Hello all,
I need to configure Meraki Client VPN but ran into an architectural "pickle". My hub location only has one public IP, and it's being used by a different vendors client VPN. My solution was to configure the Meraki client VPN on one of my spoke sites, and use Active Directory (at the hub) for authentication.
The problem is that I'm now being told the AD server needs to be local to where the client VPN is configured. Is there any solution I can temporarily use to get the AD server at the hub location authenticating the client VPN that is configured at a spoke site? Maybe some kind of a proxy server that would send the authentication requests from the spoke site to the AD server at the hub (no idea if that's even possible)?
EDIT: after doing some research, would a TCP proxy like this, work? http://www.partow.net/programming/tcpproxy/index.html
When you say you could install a "proxy server" for that at the branch, well, a small AD DC (or RODC) would do the job. Or even an MS member server running the NPS (RADIUS service) could do the job.
I'm assuming it would take a lot of work to build an AD DC? Forgive me if it's a dumb question, I don't usually deal with AD or anything microsoft.
Better ask your Windows admins for that.
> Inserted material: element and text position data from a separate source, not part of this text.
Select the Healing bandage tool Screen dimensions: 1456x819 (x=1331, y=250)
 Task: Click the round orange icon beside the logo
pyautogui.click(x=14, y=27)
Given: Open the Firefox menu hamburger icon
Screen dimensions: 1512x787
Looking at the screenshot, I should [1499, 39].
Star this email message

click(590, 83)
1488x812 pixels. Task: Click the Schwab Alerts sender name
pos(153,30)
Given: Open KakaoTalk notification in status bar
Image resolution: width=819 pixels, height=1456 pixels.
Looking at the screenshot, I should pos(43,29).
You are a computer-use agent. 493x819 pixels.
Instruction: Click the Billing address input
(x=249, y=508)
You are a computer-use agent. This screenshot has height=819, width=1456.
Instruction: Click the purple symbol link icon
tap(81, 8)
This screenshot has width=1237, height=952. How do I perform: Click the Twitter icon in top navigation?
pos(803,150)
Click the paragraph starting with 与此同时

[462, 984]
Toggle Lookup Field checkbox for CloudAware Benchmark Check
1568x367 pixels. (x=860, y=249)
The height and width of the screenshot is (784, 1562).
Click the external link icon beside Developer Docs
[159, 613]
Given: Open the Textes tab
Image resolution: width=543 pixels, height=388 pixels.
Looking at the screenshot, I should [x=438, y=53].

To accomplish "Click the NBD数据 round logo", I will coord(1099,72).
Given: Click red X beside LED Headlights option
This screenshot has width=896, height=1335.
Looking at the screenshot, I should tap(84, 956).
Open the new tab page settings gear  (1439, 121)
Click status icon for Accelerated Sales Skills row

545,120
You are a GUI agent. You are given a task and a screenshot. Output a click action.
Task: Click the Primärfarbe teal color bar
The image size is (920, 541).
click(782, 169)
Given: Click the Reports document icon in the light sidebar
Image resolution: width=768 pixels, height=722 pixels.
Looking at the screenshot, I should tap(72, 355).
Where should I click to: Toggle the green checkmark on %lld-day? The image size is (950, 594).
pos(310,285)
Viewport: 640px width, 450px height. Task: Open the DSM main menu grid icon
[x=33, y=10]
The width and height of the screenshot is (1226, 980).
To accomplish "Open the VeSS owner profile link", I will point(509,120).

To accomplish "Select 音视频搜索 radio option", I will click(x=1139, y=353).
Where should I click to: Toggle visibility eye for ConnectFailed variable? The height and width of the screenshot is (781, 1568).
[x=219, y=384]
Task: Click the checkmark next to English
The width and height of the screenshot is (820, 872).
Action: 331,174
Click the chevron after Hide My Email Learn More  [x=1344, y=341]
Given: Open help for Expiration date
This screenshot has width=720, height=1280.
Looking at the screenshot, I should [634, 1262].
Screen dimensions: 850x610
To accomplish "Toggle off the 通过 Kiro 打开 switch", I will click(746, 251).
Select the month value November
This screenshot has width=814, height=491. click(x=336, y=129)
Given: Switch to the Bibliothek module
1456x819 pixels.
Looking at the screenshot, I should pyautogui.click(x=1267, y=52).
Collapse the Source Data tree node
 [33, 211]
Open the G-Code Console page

It all depends on the number of users that are using the DC. A VM with 16 Gig of RAM can handle quite some load but you also need an additional server license.
If you have someone with good Linux skills, a Freeradius proxy doesn't need many resources (could run on a RasPi) and also doesn't need any paid license. Or, if you don't have that many users, you could consider Meraki Cloud Authentication.
There's probably 50 or so users, so meraki cloud auth wouldn't work unfortunately.
I did find another solution that I'm keen on testing out, called a tcp proxy http://www.partow.net/programming/tcpproxy/index.html
You don't have to have a local AD server. If the MX can ping the AD server at your hub site it will work fine.